Thanks for your input @ImproviseForReal David.

I think a little more immersion in Numbers/Tonal Map is required. So, I’m returning to SingTheNumbers, starting with STN1.

I’m finding it useful to play a track, and while singing I’m writing down the numbers of each phrase. Then I play the track again and try to sing the phrase before the teacher sings it. I think someone had this idea and suggested it on another thread a while ago.

I’ve found a few places on map where I’m having difficulty getting the right pitch, so that is helping me clarify my understanding.

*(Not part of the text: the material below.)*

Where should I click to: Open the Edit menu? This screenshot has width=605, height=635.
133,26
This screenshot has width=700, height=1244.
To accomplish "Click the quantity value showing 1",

A few observations from my return to Singing the Numbers. There are some note/number combinations I have trouble with, 1-4, 4-1, combos starting on 2 and sometimes 6, occasionally 5 (?) But they are getting better the more I relax and practice.

Also, I noticing I’m starting to remember note/number groups instead of individual notes, pairs and triads, which I guess will be useful when it comes to recognising sequences in tunes.

I hadn’t played much of StN 3, as I’ve only just dipped in Pure Harmony, but I tried the first track and noticed when I was writing down the number sequences I was finding it a bit problematic assigning the numbers to the chords at the transition points. This made me really have to listen to where the chord changes.